TASK BRIEF: The line with "Image resolution: width=419" through the last line of the entries: give these again exactly, and only these, without any pictures.
LISTED ENTRIES section start
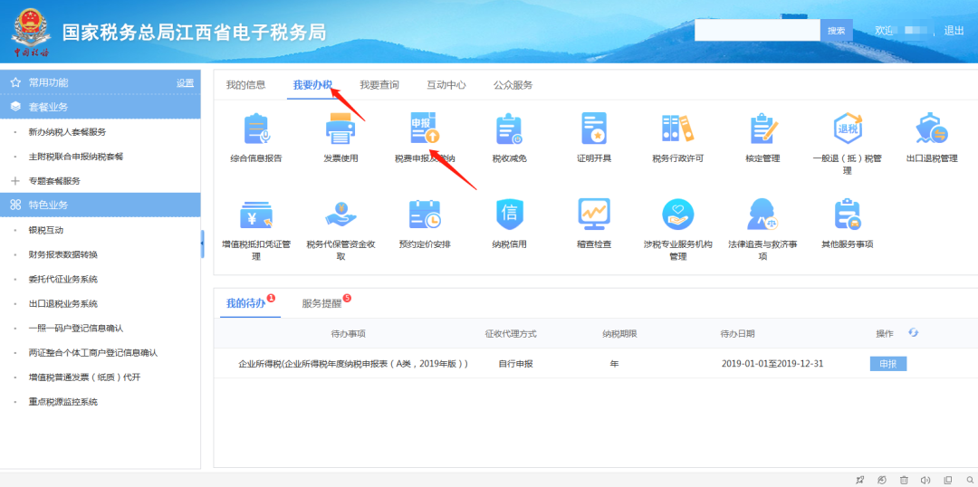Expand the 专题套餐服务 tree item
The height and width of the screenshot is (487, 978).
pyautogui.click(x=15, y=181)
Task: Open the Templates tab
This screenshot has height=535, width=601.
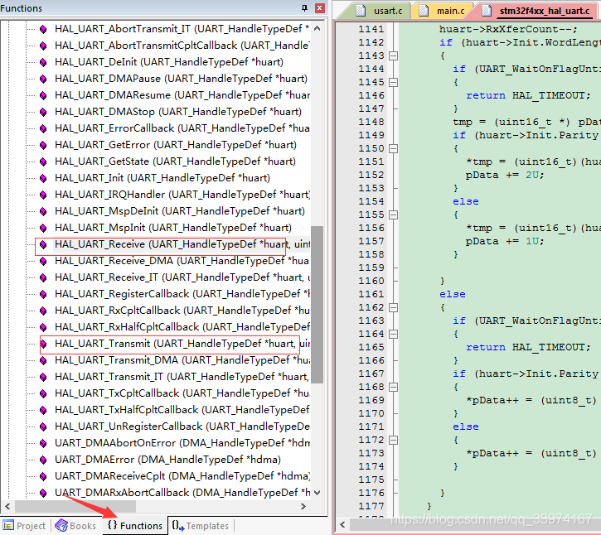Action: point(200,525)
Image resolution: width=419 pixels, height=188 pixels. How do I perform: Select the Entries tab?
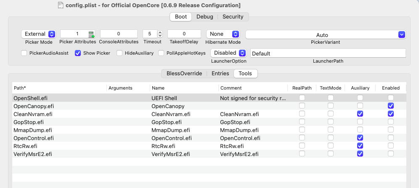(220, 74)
LISTED ENTRIES section end
RESULT OF THIS EXERCISE:
Image resolution: width=419 pixels, height=188 pixels. How do I perform: Select the Entries tab?
(220, 74)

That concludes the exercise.